A new cohort of 100 designers was accepted in 2018 with 3 participating in the Global Value Chain tier - Meiling, Charu Lochan Dass and Ecliff Elie. At the end of the 5-year period, FashionTT anticipates that 15 - 25 firms will have improved value chains, thereby enabling the sector to contribute favorably to national wealth.

===Garment Production Facility===
FashionTT, in partnership with the University of Trinidad and Tobago (UTT) and Trinidad and Tobago Bureau of Standards (TTBS) is establishing a modern production facility in Trinidad and Tobago. Raymond Wong, Professor at the Fashion Institute of Technology in New York City, has been hired to develop the business model for this facility which is expected to open in the 2018/2019 fiscal year. According to General Manager of FashionTT, Lisa-Marie Daniel, “This garment production facility will allow local designers to become major players in the global fashion scene. Not only will they have access to a first class manufacturing centre but this facility will also ensure the long-term sustainability of our local fashion industry through revenue generation and job creation.”

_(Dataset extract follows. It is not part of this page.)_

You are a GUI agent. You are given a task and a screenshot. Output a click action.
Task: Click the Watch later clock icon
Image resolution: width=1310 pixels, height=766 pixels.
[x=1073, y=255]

===Creativity and Business of Fashion Series===
In August and September 2016, FashionTT hosted a three-part Creativity and Business of Fashion Workshop.

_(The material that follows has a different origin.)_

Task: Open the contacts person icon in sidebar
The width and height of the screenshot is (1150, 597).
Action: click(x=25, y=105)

The first workshop on August 27, 2016 was facilitated by Margaret Bishop, Professor at Fashion Institute of Technology and Parson New School of Design in New York City. Margaret covered a range of topics including the global apparel market, making the best use of your competitive advantage, brand marketing in the digital age, make or break imperatives in the global market and upscaling – building the ability to grow your volume.

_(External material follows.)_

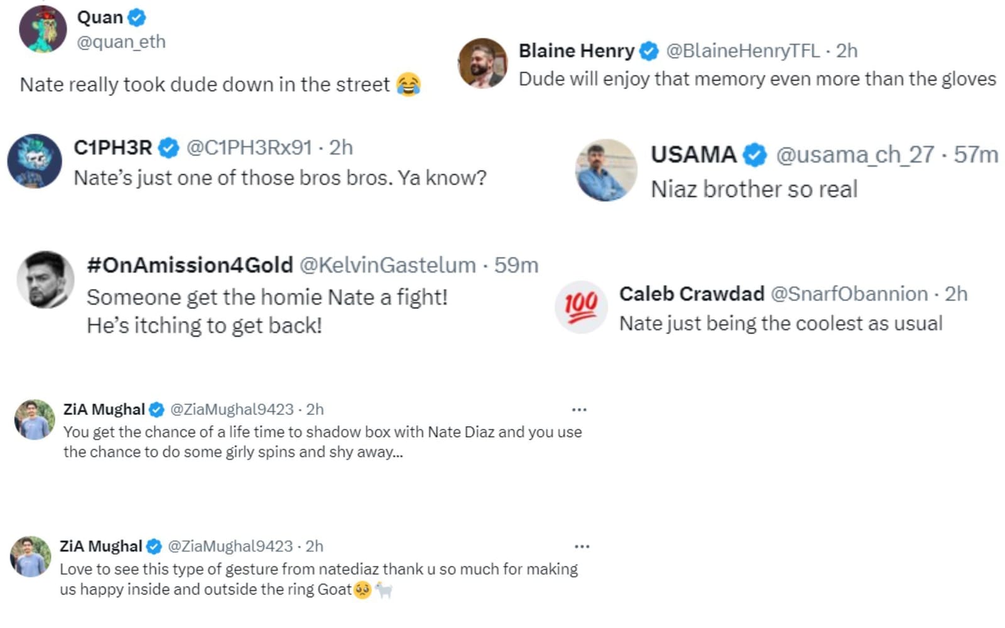Click Blaine Henry's blue verified checkmark
Image resolution: width=1005 pixels, height=628 pixels.
(649, 51)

The second workshop was facilitated by Deborah Beard, an Associate Chairperson of Technical Design and Professor in both Technical Design and Art and Design at the Fashion Institute of Technology. Participants were educated on: pricing, producing samples and tech packs, creating line sheets, production logistics/optimization, trade show requirements and starting website sales, negotiations and payments and trouble points in manufacturing.

This third workshop on 30 September 2016 had several facilitators: Amar Ramdhanie, Chief Operations Officer of NEDCO Trinidad & Tobago; entertainment lawyer Akilah Phillip; Mario Whiteman, technical examiner at the local intellectual property office; Meghnath Gosein, Unit Leader of Business Services at Caribbean Industrial Research Institution (CARIRI); and representatives from e-commerce company, E-Line. They educated participants on business financing in fashion, finance management, managing contracts in the fashion industry, intellectual property management, the e-commerce offerings in Trinidad and Tobago and lastly, merging creativity, business and innovation.

=== The Business of Fashion Series ===
FashionTT, in conjunction with the Trinidad and Tobago Bureau of Standards (TTBS) and the Tobago House of Assembly (THA), hosted this series of training workshops in July 2017 which sought to educate local designers on the importance of strategically managing their businesses to achieve desired results and revenue. This heightened understanding of business processes and their effects on revenue and export ability, will contribute to the continued growth of the fashion industry and by extension, Trinidad and Tobago’s Gross Domestic Product.

=== Ultra Bespoke Tailoring Programme ===
The Trinidad and Tobago Fashion Company Limited (FashionTT) alongside its parent company, the Trinidad and Tobago Creative Industries Company Limited (CreativeTT) has partnered with the Ministry of Trade and Industry, MIC Institute of Technology and Savile Row Academy, to host a one-year Certificate Programme in Bespoke Tailoring, Pattern Drafting, Cutting and Fitting beginning in March 2018. The main objective of this programme is to provide specialist skills through an intensive training programme. These skills will enable designers to progress into employment on the highest levels of tailoring and within the fashion related industries on an individual level. On a macro level, the programme will enable the tailoring sector in Trinidad and Tobago to flourish through its association with such a well-respected brand as Savile Row Academy, thereby encouraging acceptance into global markets, the growth of the fashion industry and an increase in contribution to the Gross domestic product.